### Given passage

+ + + + +

No Easy Task To Prove 'Bad Faith' In Connecticut
Anyone who has litigated enough civil cases has been in the following situation at least once. Settlement talks are reaching a standstill. Plaintiff's counsel has no doubt in her mind that her client's case is worth at least the policy limit available to indemnify the defendant. But, the defendant's insurance carrier is not willing to offer the policy limit and settle the case. As the settlement conference breaks down, Plaintiff's counsel informs defense counsel that she feels his client's carrier's failure to settle the case amounts to bad faith. This exchange then leads to a discussion between both counsel and their clients, and likely a discussion between defense counsel and his client's insurer.

+ + + + +

### Stored data
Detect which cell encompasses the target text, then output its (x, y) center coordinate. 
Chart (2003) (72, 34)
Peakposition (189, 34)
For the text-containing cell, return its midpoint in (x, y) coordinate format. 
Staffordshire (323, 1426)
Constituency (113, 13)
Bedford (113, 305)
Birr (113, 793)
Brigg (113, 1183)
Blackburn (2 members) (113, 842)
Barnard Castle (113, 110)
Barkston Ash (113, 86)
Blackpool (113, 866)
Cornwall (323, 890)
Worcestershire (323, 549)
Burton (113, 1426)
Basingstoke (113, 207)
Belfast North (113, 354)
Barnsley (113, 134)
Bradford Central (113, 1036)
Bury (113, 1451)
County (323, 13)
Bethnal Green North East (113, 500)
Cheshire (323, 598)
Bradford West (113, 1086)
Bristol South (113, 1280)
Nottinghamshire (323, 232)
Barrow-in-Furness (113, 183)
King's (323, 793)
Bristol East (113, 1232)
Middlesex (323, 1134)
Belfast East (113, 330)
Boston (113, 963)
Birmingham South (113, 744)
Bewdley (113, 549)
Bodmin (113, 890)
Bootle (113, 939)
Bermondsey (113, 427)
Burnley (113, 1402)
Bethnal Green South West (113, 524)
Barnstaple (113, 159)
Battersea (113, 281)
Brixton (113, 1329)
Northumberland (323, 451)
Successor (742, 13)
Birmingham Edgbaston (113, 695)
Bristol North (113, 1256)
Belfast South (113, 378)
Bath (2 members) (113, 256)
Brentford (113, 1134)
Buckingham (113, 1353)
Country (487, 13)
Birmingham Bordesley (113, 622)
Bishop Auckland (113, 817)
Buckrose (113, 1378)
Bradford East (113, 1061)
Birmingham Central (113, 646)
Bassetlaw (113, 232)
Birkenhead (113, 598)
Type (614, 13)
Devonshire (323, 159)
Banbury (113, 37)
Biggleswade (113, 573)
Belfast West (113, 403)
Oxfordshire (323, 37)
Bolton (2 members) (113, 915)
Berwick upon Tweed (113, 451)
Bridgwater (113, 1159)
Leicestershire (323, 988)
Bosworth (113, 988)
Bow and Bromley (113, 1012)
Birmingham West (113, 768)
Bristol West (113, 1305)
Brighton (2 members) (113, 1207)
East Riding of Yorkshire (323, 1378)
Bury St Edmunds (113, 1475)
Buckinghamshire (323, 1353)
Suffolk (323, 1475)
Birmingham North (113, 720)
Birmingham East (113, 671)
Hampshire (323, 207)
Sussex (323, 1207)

+ + + + +

### Actions to take
1. In the passage on proving bad faith in Connecticut, what does plaintiff's counsel believe her client's case is worth?
2. Carry on the passage about proving bad faith in Connecticut, picking up right after its last sentence.
The records come from a different source than the text.

### Responses by task
1. At least the policy limit available to indemnify the defendant.

2.
The issue facing civil litigators is not whether Connecticut recognizes a duty of dealing in good faith in insurance contracts, but rather how the courts define what constitutes bad faith on the part of an insurer when it fails to settle a claim. In Imperial Cas. & Indem. Co. v. ITT Hartford Ins. Group Foundation, Inc., 1997 WL 53320 (Conn. Super. Ct. January 31, 1997), the Connecticut Superior Court explained that “bad faith is not simply bad judgment or negligence, but rather . . . implies the conscious doing of a wrong because of dishonest purpose or moral obliquity. [I]t contemplates a state of mind affirmatively operating with furtive design or ill will." Id. at *2. A plaintiff cannot merely allege that the insurer denied his or her claim. Id. There must be evidence of a dishonest motive or intent.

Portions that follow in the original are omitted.